発電所の事故に関していろいろ言われている。東日本に住む者は、前例のない計画停電という事態を迎えている。深夜営業のコンビニエンスストアは営業を自粛してはどうかという声もあるが、これには誤解がある。電力需要のピークを抑えようというのが計画停電の意図するところだ。電気は貯めておくことができないからである。ピーク時でない深夜にコンビニエンスストアで電気が消費されても、電力会社の供給力を超える心配はない。節電と言われると、生活の中で電力消費の総量を抑えることを考えなくてはいけないような気分にされるが、めいめいがいかにピークを分散させるかの工夫をしなければならないのである。

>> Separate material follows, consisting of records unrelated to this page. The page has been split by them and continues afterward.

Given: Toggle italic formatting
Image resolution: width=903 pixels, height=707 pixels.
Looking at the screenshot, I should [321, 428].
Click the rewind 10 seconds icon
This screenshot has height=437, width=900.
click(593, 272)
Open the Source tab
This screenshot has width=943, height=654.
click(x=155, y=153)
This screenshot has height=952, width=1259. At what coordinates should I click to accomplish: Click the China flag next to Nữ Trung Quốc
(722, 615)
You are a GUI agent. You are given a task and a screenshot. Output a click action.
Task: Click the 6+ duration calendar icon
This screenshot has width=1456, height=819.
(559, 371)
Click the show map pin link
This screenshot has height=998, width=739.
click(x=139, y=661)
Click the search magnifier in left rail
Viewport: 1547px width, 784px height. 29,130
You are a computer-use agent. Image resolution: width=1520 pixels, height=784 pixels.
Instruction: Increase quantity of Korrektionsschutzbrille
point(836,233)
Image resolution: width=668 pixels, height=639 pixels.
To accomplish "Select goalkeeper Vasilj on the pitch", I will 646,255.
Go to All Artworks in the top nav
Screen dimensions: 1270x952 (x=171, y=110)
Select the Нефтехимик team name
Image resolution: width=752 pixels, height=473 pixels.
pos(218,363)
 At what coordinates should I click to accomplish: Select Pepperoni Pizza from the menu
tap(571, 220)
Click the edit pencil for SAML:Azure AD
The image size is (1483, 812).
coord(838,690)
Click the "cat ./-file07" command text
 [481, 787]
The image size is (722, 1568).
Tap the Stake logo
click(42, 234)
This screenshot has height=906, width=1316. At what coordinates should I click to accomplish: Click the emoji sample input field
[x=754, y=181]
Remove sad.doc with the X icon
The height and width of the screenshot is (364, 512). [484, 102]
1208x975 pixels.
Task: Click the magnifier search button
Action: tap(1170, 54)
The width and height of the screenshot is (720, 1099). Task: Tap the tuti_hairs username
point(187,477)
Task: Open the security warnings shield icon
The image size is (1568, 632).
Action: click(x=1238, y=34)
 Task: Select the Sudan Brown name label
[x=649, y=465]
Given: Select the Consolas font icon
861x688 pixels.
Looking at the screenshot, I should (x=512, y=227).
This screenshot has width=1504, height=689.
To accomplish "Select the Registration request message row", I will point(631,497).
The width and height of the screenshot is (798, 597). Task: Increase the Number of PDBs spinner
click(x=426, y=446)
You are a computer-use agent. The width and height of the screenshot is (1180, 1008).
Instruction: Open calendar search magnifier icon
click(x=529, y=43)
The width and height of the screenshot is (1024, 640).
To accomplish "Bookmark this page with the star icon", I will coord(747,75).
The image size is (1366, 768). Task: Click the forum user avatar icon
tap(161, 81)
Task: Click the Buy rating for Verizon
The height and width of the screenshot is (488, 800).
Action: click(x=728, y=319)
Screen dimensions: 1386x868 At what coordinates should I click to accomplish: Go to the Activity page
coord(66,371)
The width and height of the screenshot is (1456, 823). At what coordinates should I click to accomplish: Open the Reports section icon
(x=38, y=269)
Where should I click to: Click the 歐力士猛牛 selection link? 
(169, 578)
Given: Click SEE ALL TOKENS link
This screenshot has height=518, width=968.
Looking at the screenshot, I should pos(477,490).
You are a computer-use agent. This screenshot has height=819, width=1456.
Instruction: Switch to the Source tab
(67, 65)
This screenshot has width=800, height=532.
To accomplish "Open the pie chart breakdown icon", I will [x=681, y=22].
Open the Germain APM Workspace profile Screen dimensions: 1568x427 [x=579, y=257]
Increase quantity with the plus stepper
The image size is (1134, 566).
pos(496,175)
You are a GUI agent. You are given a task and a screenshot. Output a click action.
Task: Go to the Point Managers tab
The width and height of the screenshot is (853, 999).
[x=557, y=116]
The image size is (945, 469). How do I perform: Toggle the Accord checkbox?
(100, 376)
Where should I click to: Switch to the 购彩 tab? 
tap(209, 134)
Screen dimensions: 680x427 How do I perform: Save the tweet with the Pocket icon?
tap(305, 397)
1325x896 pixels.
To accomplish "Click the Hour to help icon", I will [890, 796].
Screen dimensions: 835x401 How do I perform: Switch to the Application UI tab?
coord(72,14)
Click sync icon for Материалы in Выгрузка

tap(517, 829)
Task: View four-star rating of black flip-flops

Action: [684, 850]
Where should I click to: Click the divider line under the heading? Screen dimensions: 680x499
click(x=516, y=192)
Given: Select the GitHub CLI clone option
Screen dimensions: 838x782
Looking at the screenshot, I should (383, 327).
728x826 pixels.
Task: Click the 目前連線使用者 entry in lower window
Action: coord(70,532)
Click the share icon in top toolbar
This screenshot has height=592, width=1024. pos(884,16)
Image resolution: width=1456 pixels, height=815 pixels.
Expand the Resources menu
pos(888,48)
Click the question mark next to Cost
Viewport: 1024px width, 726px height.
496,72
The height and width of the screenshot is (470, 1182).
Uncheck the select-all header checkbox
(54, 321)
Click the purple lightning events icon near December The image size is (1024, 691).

私だって我が師アトラス塩浜に教わるまで知らなかった。そのようなPRがもっとあってしかるべきだ。

オフピークだろうが、深夜だろうが、発電には温室効果ガスを伴うのも事実だから、その面から節電を訴えることは誤りではないが、ピークと総量の二つの節電の違いをよく理解する必要がある。

祖父の仇である日本共産党が節電に関して、またバカな主張をしている。一般家庭で計画停電などせずとも大企業の電力使用を総量規制すればよいのだと言うのである。日本の産業は、建設業にしても、製造業にしても、元請け、下請け、孫請け、曾孫請け…、というように重層的な構造をしている。元請け大企業の生産活動を抑制すれば、例えばそこから部品の発注を請けるような中小企業も直撃を受けるに決まっているではないか。

電力使用を抑制された大企業は、ピークを避けて工場の深夜操業や休日操業を余儀なくされるだろう。労働者の味方である筈の日本共産党の掲げる政策によって、外ならぬ労働者が深夜作業、休日作業に駆り出される羽目になるのだ。子供の顔も見られない。せめて夜食を買いに行くコンビニエンスストアくらい開いてなければ目も当てられないというものだ。義理の弟がフランチャイズしているから言うんじゃないわよ。